EXERCISE OBJECTIVE = Wherever "computer" appears in the records below, copy the line that holds it.

INFORMATION GIVEN =
....................

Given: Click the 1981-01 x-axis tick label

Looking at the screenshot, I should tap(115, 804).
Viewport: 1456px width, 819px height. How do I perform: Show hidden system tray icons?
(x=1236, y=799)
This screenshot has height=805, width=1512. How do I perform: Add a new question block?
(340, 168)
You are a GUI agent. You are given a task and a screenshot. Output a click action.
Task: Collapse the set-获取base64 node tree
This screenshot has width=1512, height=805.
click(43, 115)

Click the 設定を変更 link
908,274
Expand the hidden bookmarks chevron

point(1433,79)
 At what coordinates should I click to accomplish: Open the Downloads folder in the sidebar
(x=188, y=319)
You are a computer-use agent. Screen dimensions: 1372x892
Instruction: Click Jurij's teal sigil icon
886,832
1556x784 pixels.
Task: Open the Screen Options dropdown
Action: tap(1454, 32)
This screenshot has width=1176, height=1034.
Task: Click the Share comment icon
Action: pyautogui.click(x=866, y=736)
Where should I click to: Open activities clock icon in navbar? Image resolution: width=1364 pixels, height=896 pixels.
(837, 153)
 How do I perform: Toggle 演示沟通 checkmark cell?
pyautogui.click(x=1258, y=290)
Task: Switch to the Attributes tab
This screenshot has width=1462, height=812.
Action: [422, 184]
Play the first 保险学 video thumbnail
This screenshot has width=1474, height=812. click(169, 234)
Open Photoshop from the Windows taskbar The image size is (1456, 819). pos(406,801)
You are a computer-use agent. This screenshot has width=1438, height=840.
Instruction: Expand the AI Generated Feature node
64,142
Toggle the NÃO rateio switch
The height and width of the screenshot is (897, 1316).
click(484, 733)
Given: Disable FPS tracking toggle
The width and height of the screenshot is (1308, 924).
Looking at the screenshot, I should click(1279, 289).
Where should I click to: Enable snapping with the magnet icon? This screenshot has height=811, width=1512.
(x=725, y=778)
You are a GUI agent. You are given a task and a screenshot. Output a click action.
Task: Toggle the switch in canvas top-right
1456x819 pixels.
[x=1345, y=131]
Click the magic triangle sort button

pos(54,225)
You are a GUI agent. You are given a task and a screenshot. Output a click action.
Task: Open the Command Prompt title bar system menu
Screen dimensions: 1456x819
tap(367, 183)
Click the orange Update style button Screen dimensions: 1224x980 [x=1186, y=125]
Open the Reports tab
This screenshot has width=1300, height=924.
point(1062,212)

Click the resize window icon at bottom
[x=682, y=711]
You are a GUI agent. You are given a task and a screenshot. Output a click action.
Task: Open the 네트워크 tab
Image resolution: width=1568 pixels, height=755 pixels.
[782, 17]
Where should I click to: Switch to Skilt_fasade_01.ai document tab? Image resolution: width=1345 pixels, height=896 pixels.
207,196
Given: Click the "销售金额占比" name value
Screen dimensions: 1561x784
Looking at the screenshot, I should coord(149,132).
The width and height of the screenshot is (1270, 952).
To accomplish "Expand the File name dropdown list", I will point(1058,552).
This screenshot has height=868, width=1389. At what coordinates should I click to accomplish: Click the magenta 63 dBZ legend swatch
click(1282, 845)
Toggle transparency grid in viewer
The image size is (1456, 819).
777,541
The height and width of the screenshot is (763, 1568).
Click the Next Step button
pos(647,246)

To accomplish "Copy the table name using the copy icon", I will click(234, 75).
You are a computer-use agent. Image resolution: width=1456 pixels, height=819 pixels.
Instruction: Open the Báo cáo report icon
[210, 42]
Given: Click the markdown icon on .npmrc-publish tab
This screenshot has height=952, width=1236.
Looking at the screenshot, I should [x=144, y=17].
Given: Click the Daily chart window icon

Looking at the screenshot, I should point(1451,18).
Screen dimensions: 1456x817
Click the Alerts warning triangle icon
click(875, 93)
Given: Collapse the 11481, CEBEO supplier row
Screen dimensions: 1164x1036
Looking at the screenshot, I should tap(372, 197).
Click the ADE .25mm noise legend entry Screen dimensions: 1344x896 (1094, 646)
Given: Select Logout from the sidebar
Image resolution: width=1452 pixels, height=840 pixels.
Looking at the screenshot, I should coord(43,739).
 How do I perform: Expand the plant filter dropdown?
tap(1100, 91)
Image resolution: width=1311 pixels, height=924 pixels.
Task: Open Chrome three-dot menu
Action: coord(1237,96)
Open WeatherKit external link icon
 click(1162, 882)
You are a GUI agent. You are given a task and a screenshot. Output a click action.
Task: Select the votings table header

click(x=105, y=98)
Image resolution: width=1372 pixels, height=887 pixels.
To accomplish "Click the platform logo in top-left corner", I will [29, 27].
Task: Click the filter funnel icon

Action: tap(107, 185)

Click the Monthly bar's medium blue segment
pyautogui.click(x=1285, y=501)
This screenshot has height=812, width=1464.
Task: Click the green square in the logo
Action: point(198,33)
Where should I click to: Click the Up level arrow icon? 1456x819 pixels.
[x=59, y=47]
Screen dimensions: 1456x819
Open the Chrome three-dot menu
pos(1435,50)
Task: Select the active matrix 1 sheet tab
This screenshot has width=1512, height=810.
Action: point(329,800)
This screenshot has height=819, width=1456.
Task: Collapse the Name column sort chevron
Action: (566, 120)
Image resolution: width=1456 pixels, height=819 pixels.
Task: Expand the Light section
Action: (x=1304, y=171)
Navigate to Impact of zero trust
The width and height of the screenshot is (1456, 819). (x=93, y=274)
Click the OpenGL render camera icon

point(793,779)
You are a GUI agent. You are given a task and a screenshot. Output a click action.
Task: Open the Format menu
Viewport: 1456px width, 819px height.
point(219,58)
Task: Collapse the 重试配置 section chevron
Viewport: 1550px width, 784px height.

....................

ANSWER AREA =
You are a computer-use agent. Screen dimensions: 1372x892
You are a computer-use agent. This screenshot has width=1438, height=840.
You are a computer-use agent. Image resolution: width=1456 pixels, height=819 pixels.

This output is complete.